WEST LAFAYETTE, Ind. (AP) Even at full health, Purdue's defense would have a difficult time containing No. 25 Wisconsin's power rushing game.

At 333.4 yards a game, the Badgers (6-2, 3-1) lead the Big Ten and rank second nationally. Furthermore, in it's three most recent meetings with the Boilermakers (3-6, 1-4), Wisconsin has averaged 406.3 rushing yards.

The task became more difficult for the Boilermakers after a Nov. 1 loss at No. 15 Nebraska, during which several key defenders were injured.

Safety Frankie Williams (concussion) will not play Saturday, and nose guard Ra'Zahn Howard will be a game-time decision with a sprained foot. linebacker Ja'Whaun Bentley suffered a broken hand at Nebraska and while he is expected to play, he did not practice Wednesday or Thursday.

Ryan Russell suffered an injured ankle at Nebraska but the defensive end also is expected to play. Defensive end Jalani Phillips (bruised thigh), safety Taylor Rivhards (sprained foot) and defensive end Evan Panfil (sprained toe) also are nursing injuries but should play.

Wisconsin has rushed for at least 280 yards in each of its past six games, led by running back Melvin Gordon, who ranks second nationally with 162 yards a game.

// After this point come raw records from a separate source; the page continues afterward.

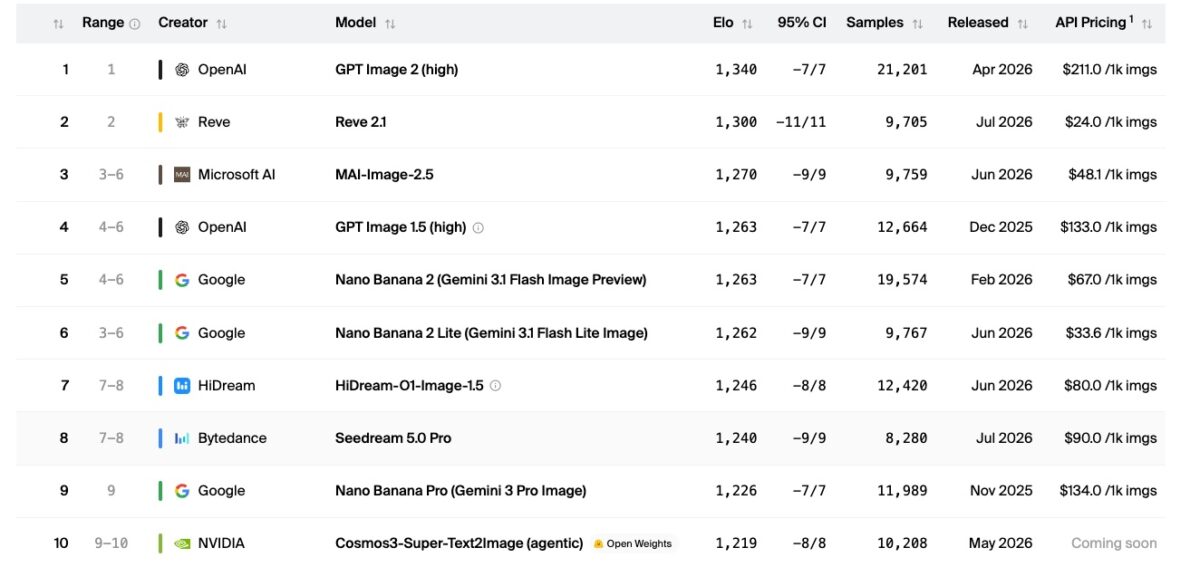
Task: Sort by Model column arrows
Action: click(390, 23)
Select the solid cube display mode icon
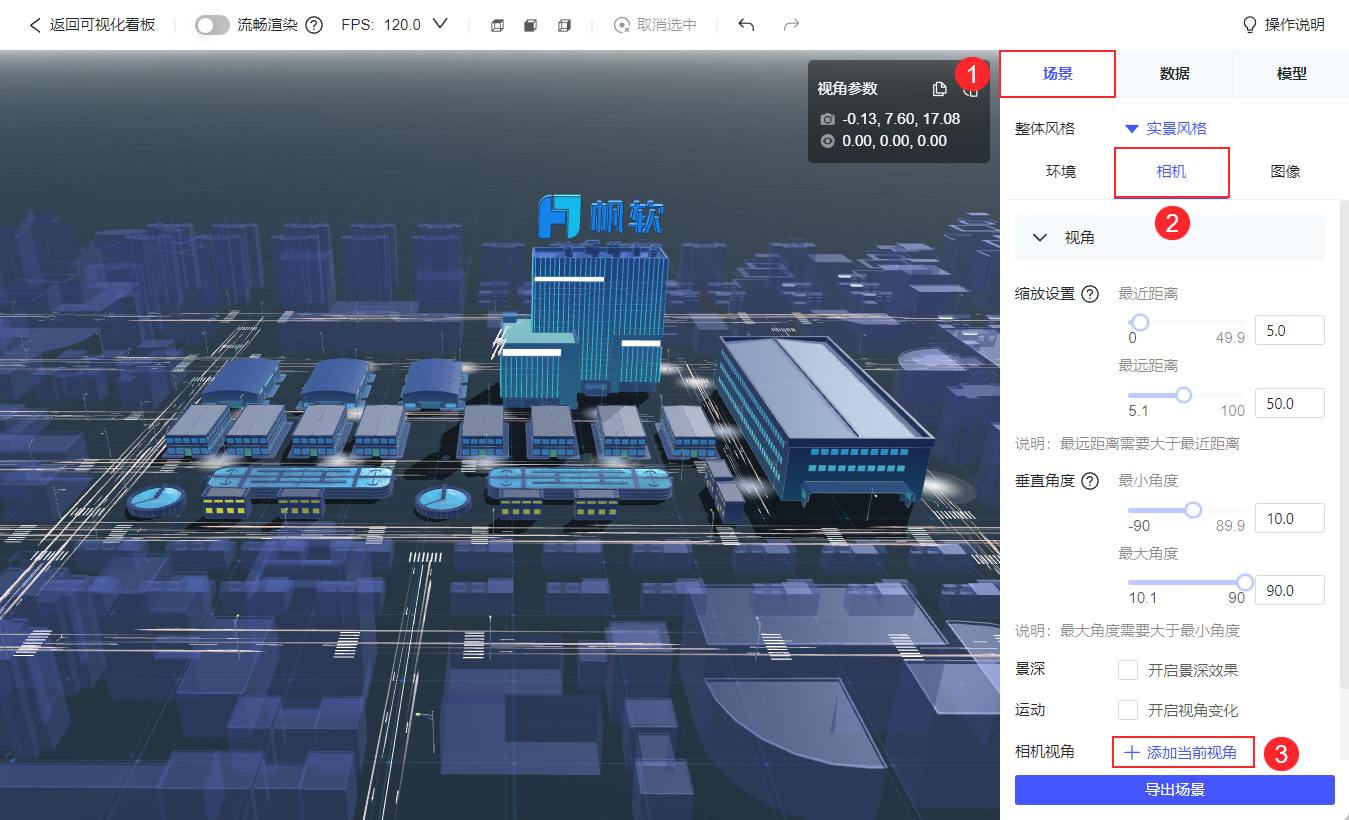Image resolution: width=1349 pixels, height=820 pixels. 530,25
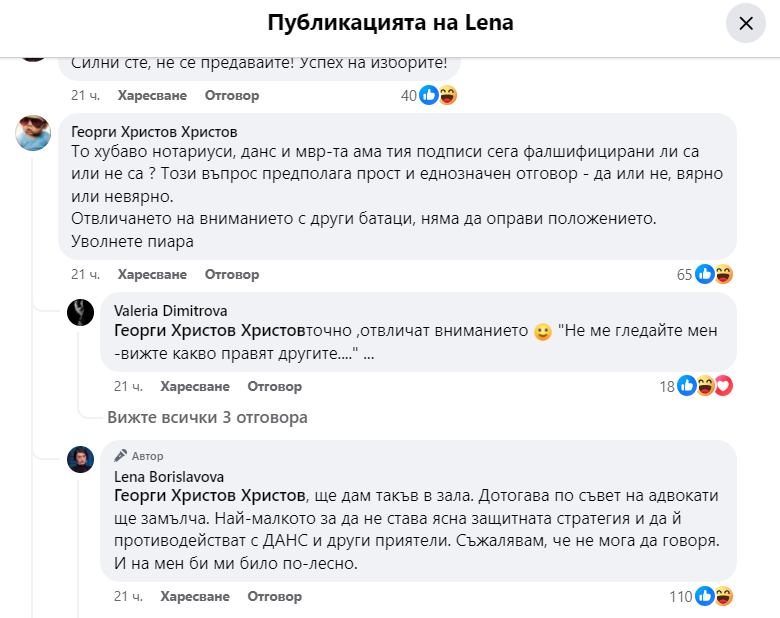The image size is (780, 618).
Task: Reply to Георги Христов Христов's comment
Action: click(x=232, y=274)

In two games against Purdue, Gordon is averaging 9.87 yards per carry.

''It all comes down to being able to stop the great back that they have,'' Purdue coach Darrell Hazell said. ''It's a monumental task. He is a very good player. He is really, really fast to the hole. He also has the top end speed once he hits the edge. He will run for 2 yards or 3 yards and then all of a sudden will hit the 70-harder.''

Purdue starting safety Landon Feichter said there is only one way the Boilermakers can win.

''We have to tackle,'' Feichter said. ''If we miss a tackle, it could be a 70-yard run. We have to put our emphasis on tackling.''

Hazell has watched hours of Wisconsin game action and understands why the Badgers are so successful running the ball.

''They trade the tight ends, and they run zone,'' Hazell said. ''They run a little bit of power, but they are a zone football team. They are going to run it over and over again from condensed formations. They really are good at combination blocks and then getting to the second level.''

Here are some things to watch in Saturday's game:

EARLY BIRDS

Wisconsin has won 27 consecutive games with 11 a.m. Central Time starts. Saturday's another chance for Wisconsin, which has won five consecutive games in West Lafayette. The Badgers have not lost an 11 a.m. kickoff since Oct. 17, 2009 against Iowa.

WIN OUT TO BOWL:

In order to become bowl eligible, Purdue must win its final three games - Wisconsin, Northwestern and at Indiana.

In 2012, Purdue was 3-6 with three games to play and defeated Iowa, Illinois and Indiana to earn a bowl bid.

''There's no more pressure than there is any other week,'' Hazell said. ''You prepare as hard as you can for that opponent, and you put yourself in the best position to win the football game. In three weeks (bowl eligibility issues) take care of themselves.''

REPLACING ANTHROP

Having lost leading receiver Danny Anthroo for the season with a knee injury at Nebraska, Hazell has decided to go with a first-year player in the starting lineup against Wisconsin.

Freshman Trae Hart will start at wide receiver. Hart has one reception this season for 12 yards.

With Williams out with the concussion, Feichter is expected to return punts against the Badgers.

HITTING STRIDE

In the past two weeks, Wisconsin has outscored Big Ten opponents Maryland and Rutgers by a combined score of 89-7, including a 37-0 victory this past Saturday at Rutgers.

Since a surprising 20-14 loss on Oct. 4 at Northwestern, the Badgers have average 42.3 points in beating Illinois, Maryland and Rutgers.

PLAYING KEEPAWAY

Wisconsin's 34:11 average time of possession this season ranks fifth among all FBS schools. Purdue's average time of possession is only 28:51.